* Provided data
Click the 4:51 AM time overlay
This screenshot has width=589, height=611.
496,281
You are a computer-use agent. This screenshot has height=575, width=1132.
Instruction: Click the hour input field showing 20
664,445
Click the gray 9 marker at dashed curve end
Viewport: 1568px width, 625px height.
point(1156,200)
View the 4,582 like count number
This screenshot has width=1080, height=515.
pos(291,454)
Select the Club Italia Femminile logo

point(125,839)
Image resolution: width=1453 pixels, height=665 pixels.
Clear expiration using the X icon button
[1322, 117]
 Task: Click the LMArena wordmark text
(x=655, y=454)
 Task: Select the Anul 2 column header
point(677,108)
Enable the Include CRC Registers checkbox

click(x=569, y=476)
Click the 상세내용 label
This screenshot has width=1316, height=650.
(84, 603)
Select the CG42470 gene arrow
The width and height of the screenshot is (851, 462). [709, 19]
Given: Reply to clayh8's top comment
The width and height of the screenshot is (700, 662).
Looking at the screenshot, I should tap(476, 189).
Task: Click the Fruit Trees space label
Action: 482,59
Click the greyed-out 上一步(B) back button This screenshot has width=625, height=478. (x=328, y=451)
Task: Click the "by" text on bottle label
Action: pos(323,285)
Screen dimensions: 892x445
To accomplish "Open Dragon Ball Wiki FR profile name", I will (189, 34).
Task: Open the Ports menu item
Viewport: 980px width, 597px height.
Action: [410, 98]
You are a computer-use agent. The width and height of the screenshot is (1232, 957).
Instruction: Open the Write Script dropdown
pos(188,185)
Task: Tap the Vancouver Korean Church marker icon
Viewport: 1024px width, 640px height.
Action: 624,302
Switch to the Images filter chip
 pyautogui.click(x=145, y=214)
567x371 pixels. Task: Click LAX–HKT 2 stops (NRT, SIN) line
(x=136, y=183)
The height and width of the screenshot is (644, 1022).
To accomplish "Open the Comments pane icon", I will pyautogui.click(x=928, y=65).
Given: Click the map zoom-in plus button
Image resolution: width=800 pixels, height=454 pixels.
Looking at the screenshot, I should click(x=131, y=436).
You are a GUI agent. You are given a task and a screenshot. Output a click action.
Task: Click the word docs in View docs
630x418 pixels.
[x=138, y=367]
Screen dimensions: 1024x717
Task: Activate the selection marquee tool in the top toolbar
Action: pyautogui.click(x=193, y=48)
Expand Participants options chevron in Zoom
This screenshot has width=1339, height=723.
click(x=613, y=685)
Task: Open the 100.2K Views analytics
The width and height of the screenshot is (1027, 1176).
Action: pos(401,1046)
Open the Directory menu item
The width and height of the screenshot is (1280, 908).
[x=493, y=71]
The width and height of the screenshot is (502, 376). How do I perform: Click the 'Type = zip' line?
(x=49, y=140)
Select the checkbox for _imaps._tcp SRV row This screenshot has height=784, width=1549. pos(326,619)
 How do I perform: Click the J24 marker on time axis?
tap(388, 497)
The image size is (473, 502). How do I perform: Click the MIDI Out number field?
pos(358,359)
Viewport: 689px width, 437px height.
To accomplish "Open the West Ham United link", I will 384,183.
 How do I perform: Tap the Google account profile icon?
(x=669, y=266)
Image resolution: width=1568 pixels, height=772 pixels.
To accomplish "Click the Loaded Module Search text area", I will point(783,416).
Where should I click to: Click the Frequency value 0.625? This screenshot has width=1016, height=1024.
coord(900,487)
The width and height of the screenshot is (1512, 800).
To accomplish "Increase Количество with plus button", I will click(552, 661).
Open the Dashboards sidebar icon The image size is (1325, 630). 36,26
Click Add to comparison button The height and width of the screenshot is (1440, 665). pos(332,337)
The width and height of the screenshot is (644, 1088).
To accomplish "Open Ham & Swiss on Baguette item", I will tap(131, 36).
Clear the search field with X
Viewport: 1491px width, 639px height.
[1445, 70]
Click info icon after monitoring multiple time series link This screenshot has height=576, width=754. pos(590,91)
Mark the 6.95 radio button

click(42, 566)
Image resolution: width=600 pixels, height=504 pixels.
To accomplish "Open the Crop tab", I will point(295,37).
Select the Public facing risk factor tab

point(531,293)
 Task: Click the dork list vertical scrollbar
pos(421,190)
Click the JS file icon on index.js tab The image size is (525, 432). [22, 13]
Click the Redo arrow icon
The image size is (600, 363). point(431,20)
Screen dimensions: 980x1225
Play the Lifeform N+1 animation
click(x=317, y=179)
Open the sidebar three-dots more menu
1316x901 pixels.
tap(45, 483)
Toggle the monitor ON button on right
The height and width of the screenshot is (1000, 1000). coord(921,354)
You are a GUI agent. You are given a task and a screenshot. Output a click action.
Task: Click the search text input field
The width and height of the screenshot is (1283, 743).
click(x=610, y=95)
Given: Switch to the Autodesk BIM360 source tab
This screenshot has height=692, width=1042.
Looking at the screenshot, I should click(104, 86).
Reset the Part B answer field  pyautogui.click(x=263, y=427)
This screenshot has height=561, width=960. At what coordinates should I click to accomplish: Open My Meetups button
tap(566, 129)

* Exercise
Hand back the material above in full, exactly as written.

* Task solution
Click the 4:51 AM time overlay
This screenshot has width=589, height=611.
496,281
You are a computer-use agent. This screenshot has height=575, width=1132.
Instruction: Click the hour input field showing 20
664,445
Click the gray 9 marker at dashed curve end
Viewport: 1568px width, 625px height.
point(1156,200)
View the 4,582 like count number
This screenshot has width=1080, height=515.
pos(291,454)
Select the Club Italia Femminile logo

point(125,839)
Image resolution: width=1453 pixels, height=665 pixels.
Clear expiration using the X icon button
[1322, 117]
 Task: Click the LMArena wordmark text
(x=655, y=454)
 Task: Select the Anul 2 column header
point(677,108)
Enable the Include CRC Registers checkbox

click(x=569, y=476)
Click the 상세내용 label
This screenshot has width=1316, height=650.
(84, 603)
Select the CG42470 gene arrow
The width and height of the screenshot is (851, 462). [709, 19]
Given: Reply to clayh8's top comment
The width and height of the screenshot is (700, 662).
Looking at the screenshot, I should tap(476, 189).
Task: Click the Fruit Trees space label
Action: 482,59
Click the greyed-out 上一步(B) back button This screenshot has width=625, height=478. (x=328, y=451)
Task: Click the "by" text on bottle label
Action: pos(323,285)
Screen dimensions: 892x445
To accomplish "Open Dragon Ball Wiki FR profile name", I will (189, 34).
Task: Open the Ports menu item
Viewport: 980px width, 597px height.
Action: [410, 98]
You are a computer-use agent. The width and height of the screenshot is (1232, 957).
Instruction: Open the Write Script dropdown
pos(188,185)
Task: Tap the Vancouver Korean Church marker icon
Viewport: 1024px width, 640px height.
Action: 624,302
Switch to the Images filter chip
 pyautogui.click(x=145, y=214)
567x371 pixels. Task: Click LAX–HKT 2 stops (NRT, SIN) line
(x=136, y=183)
The height and width of the screenshot is (644, 1022).
To accomplish "Open the Comments pane icon", I will pyautogui.click(x=928, y=65).
Given: Click the map zoom-in plus button
Image resolution: width=800 pixels, height=454 pixels.
Looking at the screenshot, I should click(x=131, y=436).
You are a GUI agent. You are given a task and a screenshot. Output a click action.
Task: Click the word docs in View docs
630x418 pixels.
[x=138, y=367]
Screen dimensions: 1024x717
Task: Activate the selection marquee tool in the top toolbar
Action: pyautogui.click(x=193, y=48)
Expand Participants options chevron in Zoom
This screenshot has width=1339, height=723.
click(x=613, y=685)
Task: Open the 100.2K Views analytics
The width and height of the screenshot is (1027, 1176).
Action: pos(401,1046)
Open the Directory menu item
The width and height of the screenshot is (1280, 908).
[x=493, y=71]
The width and height of the screenshot is (502, 376). How do I perform: Click the 'Type = zip' line?
(x=49, y=140)
Select the checkbox for _imaps._tcp SRV row This screenshot has height=784, width=1549. pos(326,619)
 How do I perform: Click the J24 marker on time axis?
tap(388, 497)
The image size is (473, 502). How do I perform: Click the MIDI Out number field?
pos(358,359)
Viewport: 689px width, 437px height.
To accomplish "Open the West Ham United link", I will 384,183.
 How do I perform: Tap the Google account profile icon?
(x=669, y=266)
Image resolution: width=1568 pixels, height=772 pixels.
To accomplish "Click the Loaded Module Search text area", I will point(783,416).
Where should I click to: Click the Frequency value 0.625? This screenshot has width=1016, height=1024.
coord(900,487)
The width and height of the screenshot is (1512, 800).
To accomplish "Increase Количество with plus button", I will click(552, 661).
Open the Dashboards sidebar icon The image size is (1325, 630). 36,26
Click Add to comparison button The height and width of the screenshot is (1440, 665). pos(332,337)
The width and height of the screenshot is (644, 1088).
To accomplish "Open Ham & Swiss on Baguette item", I will tap(131, 36).
Clear the search field with X
Viewport: 1491px width, 639px height.
[1445, 70]
Click info icon after monitoring multiple time series link This screenshot has height=576, width=754. pos(590,91)
Mark the 6.95 radio button

click(42, 566)
Image resolution: width=600 pixels, height=504 pixels.
To accomplish "Open the Crop tab", I will point(295,37).
Select the Public facing risk factor tab

point(531,293)
 Task: Click the dork list vertical scrollbar
pos(421,190)
Click the JS file icon on index.js tab The image size is (525, 432). [22, 13]
Click the Redo arrow icon
The image size is (600, 363). point(431,20)
Screen dimensions: 980x1225
Play the Lifeform N+1 animation
click(x=317, y=179)
Open the sidebar three-dots more menu
1316x901 pixels.
tap(45, 483)
Toggle the monitor ON button on right
The height and width of the screenshot is (1000, 1000). coord(921,354)
You are a GUI agent. You are given a task and a screenshot. Output a click action.
Task: Click the search text input field
The width and height of the screenshot is (1283, 743).
click(x=610, y=95)
Given: Switch to the Autodesk BIM360 source tab
This screenshot has height=692, width=1042.
Looking at the screenshot, I should click(104, 86).
Reset the Part B answer field  pyautogui.click(x=263, y=427)
This screenshot has height=561, width=960. At what coordinates should I click to accomplish: Open My Meetups button
tap(566, 129)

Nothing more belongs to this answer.